== TASK INSTRUCTIONS ==
A. Using the passage on exercise and type 2 diabetes, decide whether each statement agrees with it. Answer yes or no and quote the deciding words.
(i) In the 2007 Canadian study, the combination group exercised for about the same time as the single-exercise groups.
(ii) In the trial by Church et al., weekly training lasted about 150 minutes in each group.
(iii) Resistance training alone raised lean body mass by nearly 1.0 kg after 9 months.
B. Rewrite the passage on exercise and type 2 diabetes from "A large Canadian" to "min per week).", putting "clinical study" in place of "randomized controlled trial".
C. Answer these questions from the passage on exercise and type 2 diabetes.
(i) In what year was the large Canadian study published?
(ii) In the study by Church and co-investigators, which group was the only one to show significantly improved glycemic control?
(iii) After how many months did resistance training alone produce the nearly 1.0 kg increase in lean body mass?

A large Canadian study published in 2007[6] was the first to report that combined training may be of greater benefit for glycemic control than either aerobic or resistance exercise alone in patients with T2DM. However, the additional benefit observed might have been due to the extra exercise time in the combination group (approximately double that in the single-exercise groups). At a similar time to the release of the new exercise guidelines, Church et al.[7] published a randomized controlled trial that sought to address this uncertainty by comparing aerobic training, resistance training and a combination of both on glycemic control in adults with T2DM; importantly, in this trial, duration of weekly training was similar across groups (approximately 150 min per week).

The main finding of the study by Church and co-investigators was that significantly improved glycemic control was observed only in the combination group, which supports the guideline recommendation that optimal physical activity programs consist of regular aerobic activity combined with resistance training. Intriguingly, combination training did not alter lean body mass, whilst the resistance training alone led to nearly a 1.0 kg increase after 9 months. This result suggests that finding the optimal balance of resistance training and aerobic training is an area that still deserves research attention to optimize not only glycemic control but also the beneficial effects of preserving or halting the decline in lean muscle mass.

Saved data entries
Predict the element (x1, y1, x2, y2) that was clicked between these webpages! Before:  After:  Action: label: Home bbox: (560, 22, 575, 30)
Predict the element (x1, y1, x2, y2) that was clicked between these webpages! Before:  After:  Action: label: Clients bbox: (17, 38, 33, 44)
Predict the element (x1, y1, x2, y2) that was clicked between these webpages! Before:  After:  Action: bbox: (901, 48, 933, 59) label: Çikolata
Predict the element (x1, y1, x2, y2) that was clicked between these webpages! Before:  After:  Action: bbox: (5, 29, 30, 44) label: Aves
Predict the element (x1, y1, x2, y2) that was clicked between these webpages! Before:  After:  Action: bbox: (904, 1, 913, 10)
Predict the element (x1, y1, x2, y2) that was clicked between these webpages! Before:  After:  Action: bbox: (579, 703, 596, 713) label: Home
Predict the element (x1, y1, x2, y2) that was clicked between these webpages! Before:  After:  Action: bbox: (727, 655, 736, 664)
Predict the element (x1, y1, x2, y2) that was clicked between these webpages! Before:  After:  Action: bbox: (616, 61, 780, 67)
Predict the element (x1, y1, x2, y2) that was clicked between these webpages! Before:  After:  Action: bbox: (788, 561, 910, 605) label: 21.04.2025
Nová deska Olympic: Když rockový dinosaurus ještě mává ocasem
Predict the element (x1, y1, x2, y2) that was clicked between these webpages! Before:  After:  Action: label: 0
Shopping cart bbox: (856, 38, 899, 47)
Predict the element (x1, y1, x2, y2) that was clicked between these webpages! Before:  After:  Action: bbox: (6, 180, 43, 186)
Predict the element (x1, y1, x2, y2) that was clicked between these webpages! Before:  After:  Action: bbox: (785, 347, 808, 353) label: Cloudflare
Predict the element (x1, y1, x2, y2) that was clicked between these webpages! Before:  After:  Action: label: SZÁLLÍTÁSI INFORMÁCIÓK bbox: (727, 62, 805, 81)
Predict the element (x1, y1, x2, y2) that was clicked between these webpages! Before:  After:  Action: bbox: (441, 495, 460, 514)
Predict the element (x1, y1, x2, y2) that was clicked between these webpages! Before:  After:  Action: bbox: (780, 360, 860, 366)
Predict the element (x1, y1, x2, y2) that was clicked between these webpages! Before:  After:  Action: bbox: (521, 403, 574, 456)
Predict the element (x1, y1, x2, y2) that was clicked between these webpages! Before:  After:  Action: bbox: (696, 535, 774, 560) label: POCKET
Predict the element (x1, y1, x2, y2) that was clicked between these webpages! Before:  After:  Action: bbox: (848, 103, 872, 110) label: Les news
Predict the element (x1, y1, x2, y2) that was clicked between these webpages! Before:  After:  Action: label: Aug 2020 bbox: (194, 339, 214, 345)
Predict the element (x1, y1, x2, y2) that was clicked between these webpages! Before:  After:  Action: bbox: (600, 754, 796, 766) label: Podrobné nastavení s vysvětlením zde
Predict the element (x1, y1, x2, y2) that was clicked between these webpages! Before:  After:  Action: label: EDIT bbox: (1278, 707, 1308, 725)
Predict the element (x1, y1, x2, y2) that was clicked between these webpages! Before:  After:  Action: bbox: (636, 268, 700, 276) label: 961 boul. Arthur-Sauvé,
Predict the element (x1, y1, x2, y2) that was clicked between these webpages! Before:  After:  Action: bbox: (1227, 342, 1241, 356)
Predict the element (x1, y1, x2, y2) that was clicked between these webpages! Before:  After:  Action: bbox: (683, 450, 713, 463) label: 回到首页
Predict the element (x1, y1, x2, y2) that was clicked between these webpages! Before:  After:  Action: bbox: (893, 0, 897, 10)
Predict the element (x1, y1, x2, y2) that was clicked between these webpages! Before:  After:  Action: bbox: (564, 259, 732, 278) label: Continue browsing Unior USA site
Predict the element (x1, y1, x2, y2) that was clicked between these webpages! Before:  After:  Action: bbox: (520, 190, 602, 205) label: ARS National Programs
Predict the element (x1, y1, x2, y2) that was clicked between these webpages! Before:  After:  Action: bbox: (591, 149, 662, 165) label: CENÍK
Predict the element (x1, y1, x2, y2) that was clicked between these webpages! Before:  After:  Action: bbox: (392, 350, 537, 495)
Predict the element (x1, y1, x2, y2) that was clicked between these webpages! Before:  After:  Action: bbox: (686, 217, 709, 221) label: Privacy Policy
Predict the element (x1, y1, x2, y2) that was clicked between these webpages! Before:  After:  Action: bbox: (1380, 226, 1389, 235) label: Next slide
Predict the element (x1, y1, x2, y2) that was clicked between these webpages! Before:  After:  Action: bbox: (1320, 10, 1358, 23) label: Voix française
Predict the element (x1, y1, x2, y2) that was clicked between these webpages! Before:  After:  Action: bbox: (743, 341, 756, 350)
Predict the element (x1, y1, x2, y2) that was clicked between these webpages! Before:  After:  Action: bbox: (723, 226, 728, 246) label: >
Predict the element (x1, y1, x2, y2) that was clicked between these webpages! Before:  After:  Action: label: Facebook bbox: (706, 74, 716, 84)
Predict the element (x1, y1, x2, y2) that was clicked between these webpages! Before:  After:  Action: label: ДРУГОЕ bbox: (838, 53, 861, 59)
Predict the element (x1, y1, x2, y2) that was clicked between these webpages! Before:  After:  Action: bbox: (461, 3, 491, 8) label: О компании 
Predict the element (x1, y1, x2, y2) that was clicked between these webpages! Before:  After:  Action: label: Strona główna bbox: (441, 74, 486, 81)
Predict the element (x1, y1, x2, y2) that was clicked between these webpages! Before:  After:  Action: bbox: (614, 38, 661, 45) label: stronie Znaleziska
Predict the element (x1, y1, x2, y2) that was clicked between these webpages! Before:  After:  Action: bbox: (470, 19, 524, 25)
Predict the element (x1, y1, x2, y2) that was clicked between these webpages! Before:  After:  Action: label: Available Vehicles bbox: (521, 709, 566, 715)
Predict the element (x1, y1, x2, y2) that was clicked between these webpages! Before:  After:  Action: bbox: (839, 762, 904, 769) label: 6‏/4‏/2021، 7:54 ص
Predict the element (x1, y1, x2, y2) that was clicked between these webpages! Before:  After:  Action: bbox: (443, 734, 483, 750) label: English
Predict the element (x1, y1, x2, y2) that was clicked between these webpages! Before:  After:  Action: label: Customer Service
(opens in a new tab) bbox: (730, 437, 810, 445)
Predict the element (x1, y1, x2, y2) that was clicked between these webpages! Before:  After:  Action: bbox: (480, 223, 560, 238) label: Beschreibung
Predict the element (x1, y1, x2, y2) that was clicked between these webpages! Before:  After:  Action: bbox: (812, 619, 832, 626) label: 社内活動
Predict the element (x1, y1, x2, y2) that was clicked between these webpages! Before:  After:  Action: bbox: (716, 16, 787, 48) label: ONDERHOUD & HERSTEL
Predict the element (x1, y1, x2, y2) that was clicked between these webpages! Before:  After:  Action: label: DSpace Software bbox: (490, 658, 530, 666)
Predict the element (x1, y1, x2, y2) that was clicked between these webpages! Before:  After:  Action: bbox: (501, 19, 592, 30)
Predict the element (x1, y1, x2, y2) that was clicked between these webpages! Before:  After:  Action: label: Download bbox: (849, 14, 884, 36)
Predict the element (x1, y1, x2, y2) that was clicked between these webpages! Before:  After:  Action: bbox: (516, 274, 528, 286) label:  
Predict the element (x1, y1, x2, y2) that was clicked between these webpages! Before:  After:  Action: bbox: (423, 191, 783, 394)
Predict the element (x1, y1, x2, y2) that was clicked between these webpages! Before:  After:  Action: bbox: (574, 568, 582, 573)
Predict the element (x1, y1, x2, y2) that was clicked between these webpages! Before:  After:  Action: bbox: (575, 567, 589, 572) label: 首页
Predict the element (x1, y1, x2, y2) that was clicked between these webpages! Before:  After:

== RESPONSES BY ITEM NUMBER ==
A.
(i) No: "approximately double that in the single-exercise groups"
(ii) Yes: "duration of weekly training was similar across groups (approximately 150 min per week)"
(iii) Yes: "the resistance training alone led to nearly a 1.0 kg increase after 9 months"

B.
A large Canadian study published in 2007[6] was the first to report that combined training may be of greater benefit for glycemic control than either aerobic or resistance exercise alone in patients with T2DM. However, the additional benefit observed might have been due to the extra exercise time in the combination group (approximately double that in the single-exercise groups). At a similar time to the release of the new exercise guidelines, Church et al.[7] published a clinical study that sought to address this uncertainty by comparing aerobic training, resistance training and a combination of both on glycemic control in adults with T2DM; importantly, in this trial, duration of weekly training was similar across groups (approximately 150 min per week).

C.
(i) 2007
(ii) The combination group
(iii) 9 months